Spectral properties of orbital polarons in Mott insulators

We address the spectral properties of Mott insulators with orbital degrees of freedom, and investigate cases where the orbital symmetry leads to Ising-type superexchange in the orbital sector. The paradigm of a hole propagating by its coupling to quantum fluctuations, known from the spin $t\text{−}J$ model, then no longer applies. We find instead that when one of the two orbital flavors is immobile, as in the Falicov-Kimball model, trapped orbital polarons coexist with free hole propagation emerging from the effective three-site hopping in the regime of large on-site Coulomb interaction $U$. The spectral functions are found analytically in this case within the retraceable path approximation in one and two dimensions. On the contrary, when both of the orbitals are active, as in the model for $t_{2g}$ electrons in two dimensions, we find propagating polarons with incoherent scattering dressing the moving hole and renormalizing the quasiparticle dispersion.
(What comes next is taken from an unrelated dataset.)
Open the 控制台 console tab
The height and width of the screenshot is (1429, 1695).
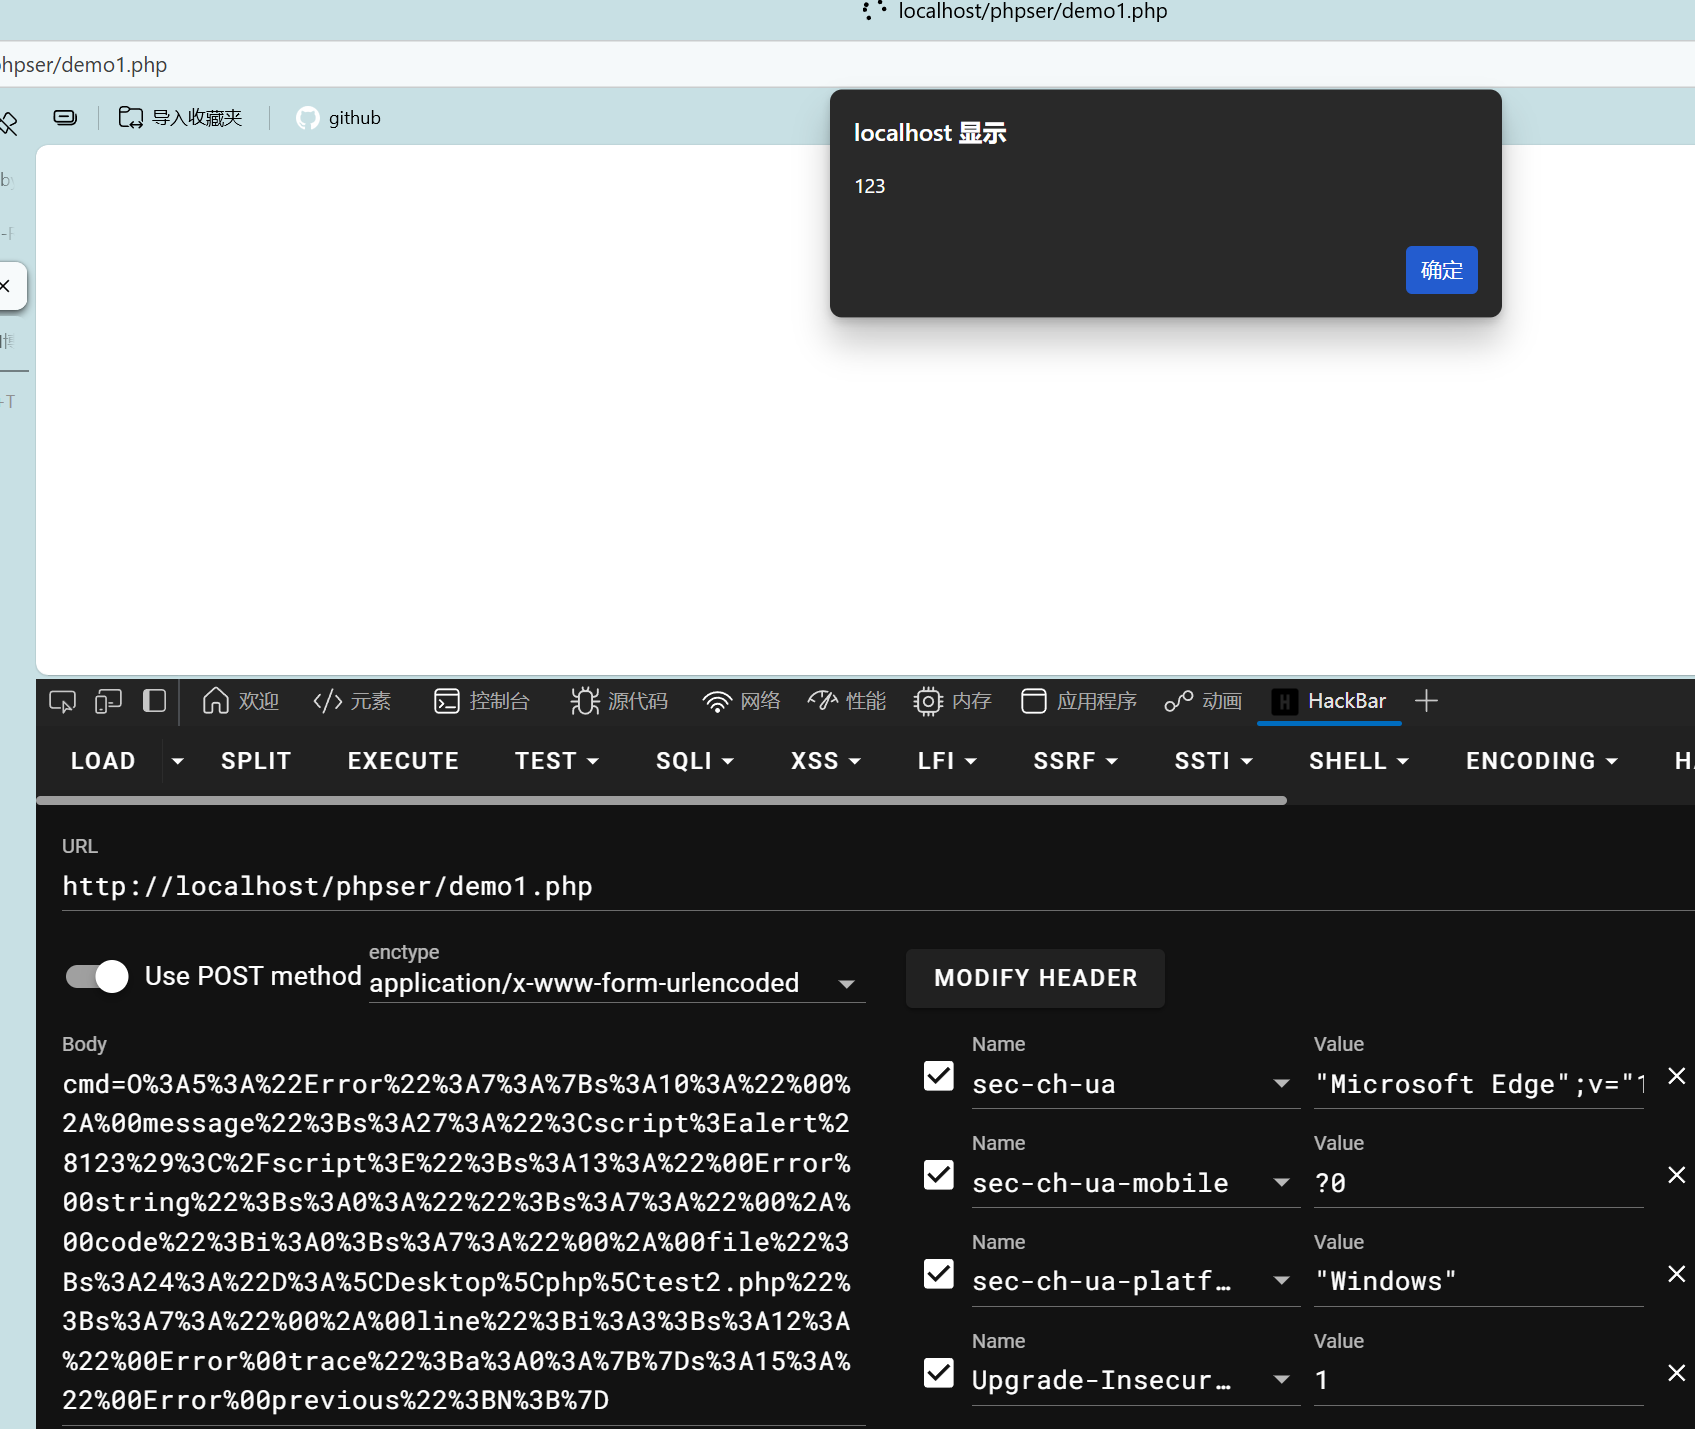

Here, the spectral functions, calculated using the self-consistent Born approximation, are anisotropic and depend on the orbital flavor. Unbiased conclusions concerning the spectral properties are established by comparing the above results for the orbital $t\text{−}J$ models with those obtained using the variational cluster approximation or exact diagonalization for the corresponding Hubbard models. The present work makes predictions concerning the essential features of photoemission spectra of certain fluorides and vanadates.

Figure 1

(Color online) Hole propagation in 1D strong-coupling model (2.2). Two top panels show a hole doped into (a) mobile $a$ orbitals (empty boxes), and (b) immobile $b$ orbitals (filled boxes). Solid (dashed) arrows indicate possible hopping processes with hopping elements $t$ and $\tau$, respectively. In case of a hole added to the $b$ orbital the latter process occurs only after the initial hopping by $t$; see panel (c). Panel (d) shows the exact spectral functions $A_a\left(k,\omega \right)$ and $A_b\left(k,\omega \right)$ of a hole added into the $a$ orbital (middle dispersive feature between $\omega =-0.4t$ and $\omega =0$) and the $b$ orbital (two side dispersionless maxima) as obtained from 1D strong-coupling model (2.2). Parameters: $J=0.4t$, $\tau =0.1t$, and peak broadening $\delta =0.01t$. The spectral functions obtained using the VCA for 1D Hubbard model (2.1) with $U=10t$ (not shown) are identical to the exact result.

Figure 2

(Color online) Spectral function $A_b\left(\omega \right)$ of a hole doped into the $b$ orbital in the 1D model with (a) $\tau =0$, (b) $\tau =0.5t$, (c) $\tau =t$, and (d) $\tau =2t$. Dotted (solid) lines for $J=0$ $\left(J=0.4t\right)$, respectively, with broadening $\delta =0.01t$.

Figure 3

(Color online) The spectral functions for the 2D FK model, as obtained for mobile $a$ orbitals (middle dispersive feature between $\omega =-1.6$ and $\omega =0$) and immobile $b$ orbitals (two side dispersionless maxima): (a) with the RPA of Ref. 43 for 2D FK strong-coupling model (3.2) with $J=0.4t$ and $\tau =0.1t$, and (b) by a numerical diagonalization of a $20\times 20$ cluster for 2D FK Hubbard model (3.1) with $U=10t$. Peak broadening $\delta =0.01t$.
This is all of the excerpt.